● Given passage:
----

So thankful to be together at last :)
 Each day I’ve lived of this past month, God has been present and driven out my fear by loving me so well in the middle of humbling and unknown  circumstances. As this process is taking place, Allam and I are continually marveling at God and how HE loves us so much. We feel His perfect love and though we see daily how imperfectly we love each other, we are learning the joy of letting God provide everything we need in this season. 

My dear dear  fellow missionary friends Matt and Audrey shared a book with me called “Common Prayer: Liturgy for ordinary radicals.” It is a wonderful, timeless devotional book that I’ve been using for the past year or so. As I struggled one day to accept the world I now abide in, I found “A Prayer for Major Life Transition” –

Lord, help me now to unclutter my life, to organize myself in the direction of simplicity. Lord, teach me to listen to my heart; teach me to welcome change, instead of fearing it. Lord, I give you these stirrings inside me. I give you my discontent. I give you my restlessness. I give you my doubt. I give you my despair. I give you all the longings I hold inside. Help me to listen to these signs of change, of growth; help me to listen seriously and follow where they lead through the breathtaking empty space of an open door.

There it is, there is the heart attitude I need to seek amidst the tricky, slippery slope of unknown freshness.

----

● Available data:
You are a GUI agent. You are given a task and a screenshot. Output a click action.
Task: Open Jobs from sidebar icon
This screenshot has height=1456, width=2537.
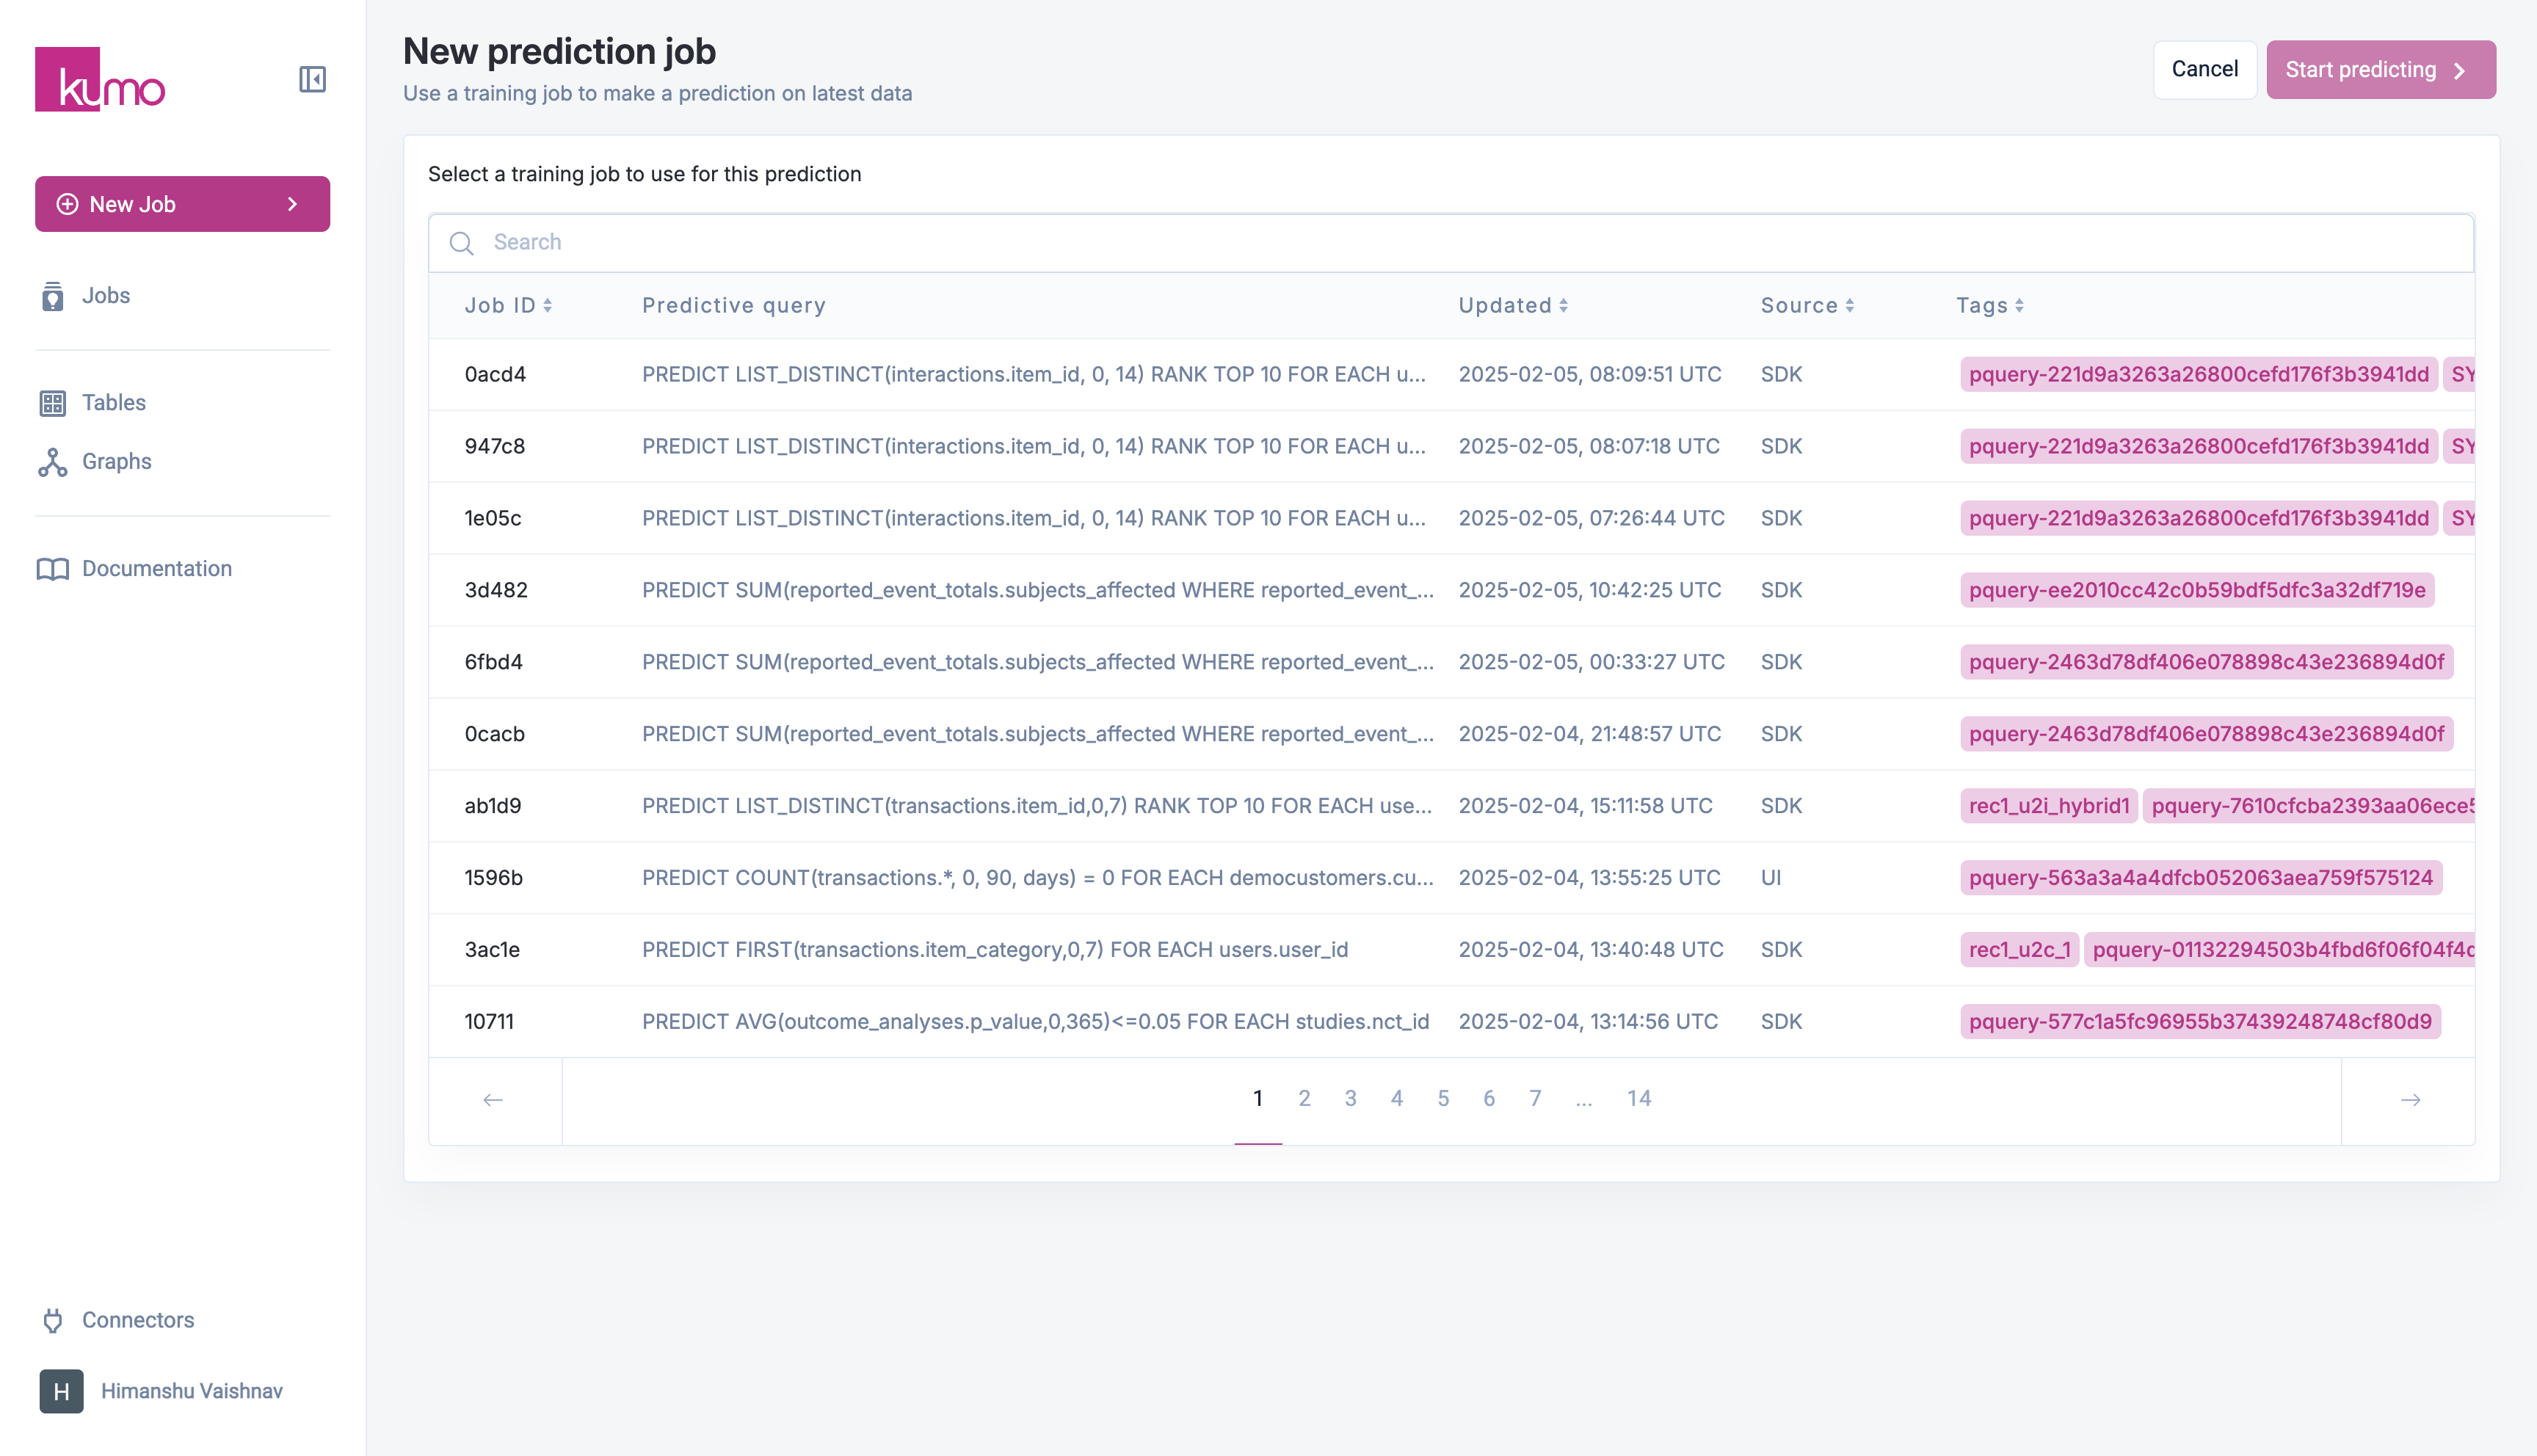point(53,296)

----

● Instructions:
• A. Summarize the post on life transition in two sentences.
• B. Proceed with the post on life transition, picking up after its last sentence.

● Results:
• A. Throughout the past month, God has driven out the writer's fear amid humbling and unknown circumstances, and the writer and Allam are learning the joy of letting God provide everything they need. While struggling to accept a new world, the writer found "A Prayer for Major Life Transition" in a devotional book shared by friends Matt and Audrey, and calls its plea to welcome change instead of fearing it the heart attitude to seek.

• B.
The view from our bedroom window in the morning
I give Him my discontent. There is no reason to dwell on what I had or what I wish would be.… I count all things a loss compared to the surpassing greatness of knowing Christ and being found in Him.
I give Him my restlessness. Stop, find peace in His presence, rest, choose the greater things that will not be taken away.

I give Him all the tumult of emotions. Instead, I listen to the signs of growth; change. How much better to plunge into the empty space than to plunge into the selfishness of my doubts, despair, and those stirrings that cause complaint and struggle against the change.

I organize myself in the direction of simplicity. How rare an occasion to begin afresh. How lovely to have to look to God for EVERYTHING. To realize, that He is sufficient, and all He has given me is more than enough. I am blessed and I am cared for by my King.

New teacher friends
Now, since there have been a lot of hours spent with the Lord, searching my heart and flinging myself at His feet in the hard moments, this all seems so lovely and simple.
It’s hard to describe the complete split of feelings I’ve had every day of this past month.

There is a time for everything… and I’ve been doing a lot of uprooting and planting, laughing and crying, mourning and dancing, keeping and throwing away, embracing and refraining from embracing…. He has made everything beautiful in HIS time. (Ecc. 3: 1-8)

This passage has freed me to feel the depths of all ends of this spectrum called life.
The most beauty I’ve found is living it united now with another. It makes all that realness double felt. I’m so thankful for this marriage relationship. I see Christ daily at work in this joining of two lives and sacrificially loving one another.

Allam singing on TV (not me :)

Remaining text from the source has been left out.